In 1977, Birt, Hogg, and Dubé1 reported small, papular skin lesions in 15 members of 70 kindred studied. The asymptomatic lesions appeared in each patient after he or she reached 25 years of age and were distributed over the scalp, forehead, face, neck, and trunk. Histologically, these heritable lesions were confirmed to be fibrofolliculomas and trichodiscomas. Small, globoid acrochordons intermingled with these lesions but also were present on the upper eyelids, in the axillary folds, and on the antecubital fossae.1 This triad of fibrofolliculomas, trichodiscomas, and acrochordons has become known as BHDS. An autosomal-dominant pattern of transmission has been identified.1 Schmidt et al2 recently demonstrated that BHDS maps to chromosome 17p11.2. In a recent study of families with BHDS, Nickerson et al3 used recombination mapping, which delineated the susceptibility locus to 700 kb on chromosome 17p11.2. They also discovered protein-truncating mutations in a novel candidate gene and a novel BHDS protein named folliculin.3

Ubogy-Rainey et al4 reviewed the differential diagnosis of genetic disorders involving multiple firm papules of the face and categorized the diagnoses according to the histogenetic origin of the lesions. Lesions of epithelial origin include trichoepitheliomas and trichilemmomas. Mesodermal-originating lesions consist of trichodiscomas, perifollicular fibromas, and adenoma sebaceum. Fibrofolliculomas represent lesions of mixed epithelial and mesodermal origins.4

The fibrofolliculoma is a benign neoplasm that histologically consists of a characteristic well-formed hair follicle with a dilated infundibulum containing laminated keratin. Anastomosing epithelial strands 2 to 4 mm thick radiate from the epithelium of the hair follicle and are surrounded by a well-circumscribed mantle of loose connective tissue embedded in a mucoid, basophilic, hyaluronic acid–rich ground substance.1,4 Trichodiscomas represent small hamartomatous tumors of the hair disk. A hair follicle is often noted at the periphery of the papule.
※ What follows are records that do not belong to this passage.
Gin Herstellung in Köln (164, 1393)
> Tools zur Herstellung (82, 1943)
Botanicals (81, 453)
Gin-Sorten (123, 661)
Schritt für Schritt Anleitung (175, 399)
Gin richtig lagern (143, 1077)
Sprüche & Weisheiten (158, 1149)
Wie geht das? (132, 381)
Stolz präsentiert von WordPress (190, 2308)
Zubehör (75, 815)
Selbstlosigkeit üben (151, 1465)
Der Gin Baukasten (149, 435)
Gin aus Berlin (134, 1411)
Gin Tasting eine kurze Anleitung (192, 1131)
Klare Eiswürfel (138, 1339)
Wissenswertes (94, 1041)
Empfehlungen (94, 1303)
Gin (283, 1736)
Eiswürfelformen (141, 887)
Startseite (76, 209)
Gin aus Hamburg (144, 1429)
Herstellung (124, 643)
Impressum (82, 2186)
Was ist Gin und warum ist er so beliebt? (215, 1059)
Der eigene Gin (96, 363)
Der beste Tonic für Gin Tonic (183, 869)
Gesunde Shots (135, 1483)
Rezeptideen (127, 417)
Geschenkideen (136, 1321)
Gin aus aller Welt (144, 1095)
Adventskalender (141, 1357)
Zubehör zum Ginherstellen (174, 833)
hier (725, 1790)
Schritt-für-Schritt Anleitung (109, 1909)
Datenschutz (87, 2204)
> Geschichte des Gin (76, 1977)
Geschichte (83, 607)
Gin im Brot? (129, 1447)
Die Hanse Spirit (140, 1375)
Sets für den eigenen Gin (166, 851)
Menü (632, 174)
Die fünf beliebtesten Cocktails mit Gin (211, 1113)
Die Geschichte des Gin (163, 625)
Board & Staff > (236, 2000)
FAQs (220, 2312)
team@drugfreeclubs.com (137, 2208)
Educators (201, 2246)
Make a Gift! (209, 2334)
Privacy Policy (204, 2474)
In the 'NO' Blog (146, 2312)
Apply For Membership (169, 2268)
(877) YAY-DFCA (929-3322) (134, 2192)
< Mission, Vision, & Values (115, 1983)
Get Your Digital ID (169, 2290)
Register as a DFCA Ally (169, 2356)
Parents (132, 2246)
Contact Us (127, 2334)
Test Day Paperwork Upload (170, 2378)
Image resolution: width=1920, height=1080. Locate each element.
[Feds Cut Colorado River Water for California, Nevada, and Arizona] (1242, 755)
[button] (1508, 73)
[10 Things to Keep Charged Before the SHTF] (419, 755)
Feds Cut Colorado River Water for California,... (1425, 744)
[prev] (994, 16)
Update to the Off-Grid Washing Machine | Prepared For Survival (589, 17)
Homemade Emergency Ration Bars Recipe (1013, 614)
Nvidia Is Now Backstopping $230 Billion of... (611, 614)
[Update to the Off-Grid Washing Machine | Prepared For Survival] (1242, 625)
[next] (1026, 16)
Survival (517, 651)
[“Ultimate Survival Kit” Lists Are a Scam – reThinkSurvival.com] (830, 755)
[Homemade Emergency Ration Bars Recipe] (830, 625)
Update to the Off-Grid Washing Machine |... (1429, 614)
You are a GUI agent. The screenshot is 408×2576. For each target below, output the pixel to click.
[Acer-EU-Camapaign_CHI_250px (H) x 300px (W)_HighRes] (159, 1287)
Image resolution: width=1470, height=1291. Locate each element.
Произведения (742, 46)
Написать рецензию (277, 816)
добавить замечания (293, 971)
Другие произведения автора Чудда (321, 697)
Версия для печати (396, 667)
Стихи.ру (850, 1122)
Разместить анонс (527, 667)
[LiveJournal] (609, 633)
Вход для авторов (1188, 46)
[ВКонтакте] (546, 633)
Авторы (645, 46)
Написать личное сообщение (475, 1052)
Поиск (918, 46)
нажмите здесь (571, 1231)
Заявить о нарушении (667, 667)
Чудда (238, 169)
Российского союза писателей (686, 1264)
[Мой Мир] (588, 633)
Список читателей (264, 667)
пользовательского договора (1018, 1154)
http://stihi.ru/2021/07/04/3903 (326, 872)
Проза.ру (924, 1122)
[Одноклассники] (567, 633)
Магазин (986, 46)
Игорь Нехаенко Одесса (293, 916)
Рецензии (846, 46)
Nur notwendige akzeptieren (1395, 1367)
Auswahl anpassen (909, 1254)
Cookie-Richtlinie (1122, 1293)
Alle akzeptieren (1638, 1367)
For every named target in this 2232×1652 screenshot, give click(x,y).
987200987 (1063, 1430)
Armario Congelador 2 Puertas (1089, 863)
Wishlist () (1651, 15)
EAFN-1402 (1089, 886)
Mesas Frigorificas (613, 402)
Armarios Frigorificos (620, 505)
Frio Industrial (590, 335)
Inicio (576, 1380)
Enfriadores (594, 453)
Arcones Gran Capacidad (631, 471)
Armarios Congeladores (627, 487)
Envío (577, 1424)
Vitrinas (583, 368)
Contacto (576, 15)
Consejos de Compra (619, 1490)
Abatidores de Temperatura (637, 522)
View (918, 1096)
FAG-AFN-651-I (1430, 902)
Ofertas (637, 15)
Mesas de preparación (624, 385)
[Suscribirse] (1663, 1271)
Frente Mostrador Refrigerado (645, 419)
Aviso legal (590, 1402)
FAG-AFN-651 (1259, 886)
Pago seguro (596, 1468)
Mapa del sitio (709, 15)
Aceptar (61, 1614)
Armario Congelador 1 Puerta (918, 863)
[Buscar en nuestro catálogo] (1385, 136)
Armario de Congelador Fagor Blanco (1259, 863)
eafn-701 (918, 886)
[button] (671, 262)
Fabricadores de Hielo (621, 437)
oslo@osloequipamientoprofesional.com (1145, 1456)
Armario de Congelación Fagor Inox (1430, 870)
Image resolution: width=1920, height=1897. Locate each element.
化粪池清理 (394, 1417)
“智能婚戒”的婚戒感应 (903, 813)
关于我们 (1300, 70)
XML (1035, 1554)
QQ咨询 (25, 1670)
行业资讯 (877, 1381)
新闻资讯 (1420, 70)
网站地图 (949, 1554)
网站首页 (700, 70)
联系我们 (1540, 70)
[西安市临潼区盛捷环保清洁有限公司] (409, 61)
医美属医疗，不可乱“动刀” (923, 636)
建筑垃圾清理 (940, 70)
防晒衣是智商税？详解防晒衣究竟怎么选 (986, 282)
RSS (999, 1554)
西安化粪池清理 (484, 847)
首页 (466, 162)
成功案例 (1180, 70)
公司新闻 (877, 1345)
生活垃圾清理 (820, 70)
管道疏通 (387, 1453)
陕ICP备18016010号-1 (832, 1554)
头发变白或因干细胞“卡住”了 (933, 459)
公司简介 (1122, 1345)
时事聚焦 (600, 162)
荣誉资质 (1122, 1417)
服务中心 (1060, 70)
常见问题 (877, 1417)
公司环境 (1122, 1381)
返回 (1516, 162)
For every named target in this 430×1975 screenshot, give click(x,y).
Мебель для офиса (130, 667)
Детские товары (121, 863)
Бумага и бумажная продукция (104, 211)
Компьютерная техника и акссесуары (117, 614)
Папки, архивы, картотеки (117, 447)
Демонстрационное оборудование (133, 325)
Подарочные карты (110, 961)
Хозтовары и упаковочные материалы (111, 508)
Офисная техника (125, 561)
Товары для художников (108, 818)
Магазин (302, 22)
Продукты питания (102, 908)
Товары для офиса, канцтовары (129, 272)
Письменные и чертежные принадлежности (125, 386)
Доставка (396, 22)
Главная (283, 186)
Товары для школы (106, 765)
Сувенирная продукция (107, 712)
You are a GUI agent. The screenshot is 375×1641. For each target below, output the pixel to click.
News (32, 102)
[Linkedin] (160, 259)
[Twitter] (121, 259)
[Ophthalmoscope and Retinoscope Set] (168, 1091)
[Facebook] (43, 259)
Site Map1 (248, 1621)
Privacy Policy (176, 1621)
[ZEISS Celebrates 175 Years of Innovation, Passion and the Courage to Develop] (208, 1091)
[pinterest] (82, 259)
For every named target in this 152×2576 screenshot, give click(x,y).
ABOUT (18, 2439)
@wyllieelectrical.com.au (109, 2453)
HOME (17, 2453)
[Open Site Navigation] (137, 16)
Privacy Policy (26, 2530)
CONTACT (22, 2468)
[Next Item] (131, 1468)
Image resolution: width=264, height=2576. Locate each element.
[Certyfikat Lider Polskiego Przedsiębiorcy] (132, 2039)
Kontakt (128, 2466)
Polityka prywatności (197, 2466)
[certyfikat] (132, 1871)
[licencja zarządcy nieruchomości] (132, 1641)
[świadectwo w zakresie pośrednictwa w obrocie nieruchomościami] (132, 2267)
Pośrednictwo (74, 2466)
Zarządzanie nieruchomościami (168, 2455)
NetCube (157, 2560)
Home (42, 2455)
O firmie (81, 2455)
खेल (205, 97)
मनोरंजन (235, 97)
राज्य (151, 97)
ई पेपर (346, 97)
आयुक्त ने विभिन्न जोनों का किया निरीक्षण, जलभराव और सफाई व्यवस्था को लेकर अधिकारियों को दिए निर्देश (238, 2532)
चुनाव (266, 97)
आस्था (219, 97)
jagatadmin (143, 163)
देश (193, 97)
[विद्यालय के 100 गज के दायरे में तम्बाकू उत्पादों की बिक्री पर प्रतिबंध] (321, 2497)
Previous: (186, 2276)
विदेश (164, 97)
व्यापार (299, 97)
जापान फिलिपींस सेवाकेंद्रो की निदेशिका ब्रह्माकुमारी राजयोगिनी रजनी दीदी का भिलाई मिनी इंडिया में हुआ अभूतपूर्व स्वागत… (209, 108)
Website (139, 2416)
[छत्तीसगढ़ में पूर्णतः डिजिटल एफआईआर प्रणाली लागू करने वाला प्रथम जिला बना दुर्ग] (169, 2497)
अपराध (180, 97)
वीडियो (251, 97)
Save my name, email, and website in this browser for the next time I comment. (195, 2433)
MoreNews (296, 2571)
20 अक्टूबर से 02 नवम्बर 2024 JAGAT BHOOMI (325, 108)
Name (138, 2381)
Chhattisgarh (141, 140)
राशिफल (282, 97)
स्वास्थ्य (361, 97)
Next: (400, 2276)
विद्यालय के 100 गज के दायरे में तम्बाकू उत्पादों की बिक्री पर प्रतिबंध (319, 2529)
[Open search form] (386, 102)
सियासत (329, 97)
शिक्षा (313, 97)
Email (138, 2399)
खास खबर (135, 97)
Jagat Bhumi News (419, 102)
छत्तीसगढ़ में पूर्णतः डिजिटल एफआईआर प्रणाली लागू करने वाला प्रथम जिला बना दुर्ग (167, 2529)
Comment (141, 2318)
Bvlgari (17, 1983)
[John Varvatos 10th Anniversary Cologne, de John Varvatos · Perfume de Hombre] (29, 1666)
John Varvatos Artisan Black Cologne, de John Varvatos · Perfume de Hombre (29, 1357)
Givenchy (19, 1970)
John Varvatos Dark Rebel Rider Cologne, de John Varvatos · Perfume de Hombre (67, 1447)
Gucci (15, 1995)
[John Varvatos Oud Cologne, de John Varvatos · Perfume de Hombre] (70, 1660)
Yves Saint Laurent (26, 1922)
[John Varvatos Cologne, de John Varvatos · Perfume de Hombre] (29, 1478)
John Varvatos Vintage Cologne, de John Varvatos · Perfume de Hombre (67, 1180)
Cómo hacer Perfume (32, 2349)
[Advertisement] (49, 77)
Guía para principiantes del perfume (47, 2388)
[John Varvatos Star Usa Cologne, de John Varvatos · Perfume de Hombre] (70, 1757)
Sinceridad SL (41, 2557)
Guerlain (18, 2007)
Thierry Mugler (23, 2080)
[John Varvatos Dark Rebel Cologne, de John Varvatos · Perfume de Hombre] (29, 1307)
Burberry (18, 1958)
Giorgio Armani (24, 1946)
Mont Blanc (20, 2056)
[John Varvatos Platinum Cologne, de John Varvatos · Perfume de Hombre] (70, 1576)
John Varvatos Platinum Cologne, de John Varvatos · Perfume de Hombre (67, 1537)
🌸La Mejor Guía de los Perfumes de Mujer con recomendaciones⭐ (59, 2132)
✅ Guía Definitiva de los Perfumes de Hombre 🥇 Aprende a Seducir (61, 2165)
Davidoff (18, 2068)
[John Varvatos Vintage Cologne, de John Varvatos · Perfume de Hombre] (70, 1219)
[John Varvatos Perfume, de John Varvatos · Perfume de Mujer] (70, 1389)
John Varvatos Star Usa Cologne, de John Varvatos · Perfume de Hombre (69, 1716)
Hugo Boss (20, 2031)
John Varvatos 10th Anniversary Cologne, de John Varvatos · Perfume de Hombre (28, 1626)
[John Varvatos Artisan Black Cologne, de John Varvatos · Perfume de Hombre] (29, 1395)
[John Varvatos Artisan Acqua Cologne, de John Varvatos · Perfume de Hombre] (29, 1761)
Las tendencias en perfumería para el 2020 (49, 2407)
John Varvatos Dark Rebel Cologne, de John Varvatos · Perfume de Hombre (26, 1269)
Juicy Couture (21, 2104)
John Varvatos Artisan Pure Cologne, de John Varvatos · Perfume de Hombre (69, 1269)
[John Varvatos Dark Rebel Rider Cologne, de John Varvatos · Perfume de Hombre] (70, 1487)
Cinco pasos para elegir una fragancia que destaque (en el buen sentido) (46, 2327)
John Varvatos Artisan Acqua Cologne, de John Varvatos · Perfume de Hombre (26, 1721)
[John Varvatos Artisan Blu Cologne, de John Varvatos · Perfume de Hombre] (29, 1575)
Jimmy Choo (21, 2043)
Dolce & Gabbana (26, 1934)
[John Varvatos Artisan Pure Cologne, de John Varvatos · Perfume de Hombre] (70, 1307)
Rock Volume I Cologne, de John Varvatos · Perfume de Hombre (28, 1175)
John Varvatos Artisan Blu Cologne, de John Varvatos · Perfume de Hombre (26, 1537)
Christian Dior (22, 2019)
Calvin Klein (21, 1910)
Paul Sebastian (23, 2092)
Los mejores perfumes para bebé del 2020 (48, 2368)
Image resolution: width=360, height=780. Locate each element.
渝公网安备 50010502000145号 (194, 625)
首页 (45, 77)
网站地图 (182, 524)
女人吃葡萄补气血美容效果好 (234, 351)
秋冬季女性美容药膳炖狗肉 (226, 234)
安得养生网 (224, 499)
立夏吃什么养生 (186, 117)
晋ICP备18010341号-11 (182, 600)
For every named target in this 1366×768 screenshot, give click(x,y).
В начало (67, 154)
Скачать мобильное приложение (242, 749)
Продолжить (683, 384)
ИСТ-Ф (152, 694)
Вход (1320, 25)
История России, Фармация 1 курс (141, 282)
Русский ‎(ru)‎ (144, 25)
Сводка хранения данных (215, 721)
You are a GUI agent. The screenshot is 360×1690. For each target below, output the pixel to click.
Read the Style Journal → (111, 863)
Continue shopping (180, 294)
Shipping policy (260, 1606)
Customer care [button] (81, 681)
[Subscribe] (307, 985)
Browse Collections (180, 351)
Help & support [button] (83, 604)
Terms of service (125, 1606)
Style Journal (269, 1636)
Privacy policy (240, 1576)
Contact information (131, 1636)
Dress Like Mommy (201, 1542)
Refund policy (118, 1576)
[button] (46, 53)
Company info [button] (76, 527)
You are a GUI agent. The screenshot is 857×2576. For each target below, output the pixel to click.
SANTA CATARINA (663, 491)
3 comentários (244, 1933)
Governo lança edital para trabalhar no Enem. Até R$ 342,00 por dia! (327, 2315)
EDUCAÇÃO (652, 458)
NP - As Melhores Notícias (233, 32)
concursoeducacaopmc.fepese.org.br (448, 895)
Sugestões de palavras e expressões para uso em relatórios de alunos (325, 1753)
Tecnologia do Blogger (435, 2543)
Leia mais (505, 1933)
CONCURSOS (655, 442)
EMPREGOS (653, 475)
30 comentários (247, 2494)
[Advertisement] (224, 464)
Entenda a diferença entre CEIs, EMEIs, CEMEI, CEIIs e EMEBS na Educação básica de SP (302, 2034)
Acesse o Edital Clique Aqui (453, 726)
Histologic features of trichodiscomas include a proliferation of only the fibrovascular component of the hair disk, small melanin granules containing cells in the substance of the tumor, and occasional myelinated nerves at the base of the lesion.1,5,6 Thus, trichodiscomas and fibrofolliculomas differ histologically. However, a recent study demonstrated that they are immunophenotypically similar. The perifollicular stromal cells of both neoplasms stain CD34+, vimentin+, and factor XIII, indicating that they likely are derived from a similar histogenic precursor.7 Acrochordons do not contain hair follicles, rather they consist of flattened, elastic epithelium and loose connective tissue, as well as dilated blood vessels.1,8 Schulz and Hartschuh9 recently concluded that although BHDS and Hornstein-Knickenberg syndrome are characterized by multiple perifollicular fibromas, they are indeed the same syndrome. Both syndromes are transmitted in an autosomal-dominant pattern and are associated with colonic polyposis. The similar-appearing cutaneous lesions are distributed over the head, neck, and upper trunk in each syndrome. Histologic study of these lesions revealed that sectioning techniques may have skewed the interpretation of the lesions in the past. By using vertical and superficial and deeper horizontal sectioning planes and serial sections,

Schulz and Hartschuh9 showed that lesions appearing to be perifollicular fibromas with superficial horizontal sections proved to be fibrofolliculomas on deeper horizontal sections. Thus, the skin lesions in BHDS and Hornstein-Knickenberg syndrome most likely represent a similar pathological process.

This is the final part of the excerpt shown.